Gadis itu mengambil posnelnya. Menelusuri kontak demi kontak yang tertera di dalamnya memikirkan siapa yang harus ia hubungi. Saat menggulirkan ibu jarinya ke atas, ia pun berhenti pada satu nama. Menimbang apakah ia harus menghubunginya sekarang atau tidak. Mungkin sekarang memang saat yang tepat untuk menghubunginya memngingat orang tersebut terlalu sering bergadang.
Lantas Hinata pun menekan tombol panggil dan terdengar nada sambung.
"Halo." Panggilanpun langsung diterima oleh oleh orang di seberang sana.
"Neji-nii."
"Hm. Ada apa? Tumben sekali menghubungiku tengah mlam begini? Kau belum tidur?"

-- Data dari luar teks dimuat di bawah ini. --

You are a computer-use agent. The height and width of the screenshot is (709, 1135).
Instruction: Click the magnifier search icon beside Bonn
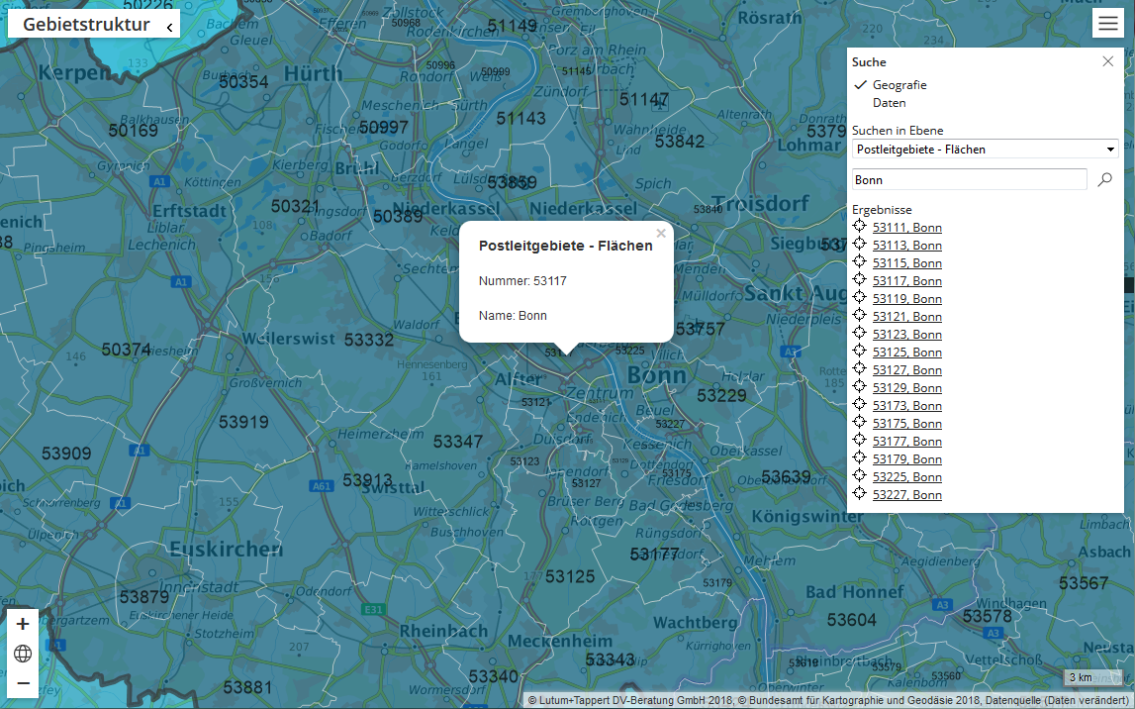(1105, 179)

Hinata tersenyum mendengar rentetan pertanyaan dari kakak sepupunya tersebut. "Aku bingung menjawab pertanyaanmu yang mana lebih dulu."
"Jawab saja secara berurutan."
"Baiklah. Tidak ada. Aku hanya rindu pada kalian. Ya, aku belum bisa tidur."
"Kau ada masalah? Mau cerita?" Seperti biasa. Neji selalu peka.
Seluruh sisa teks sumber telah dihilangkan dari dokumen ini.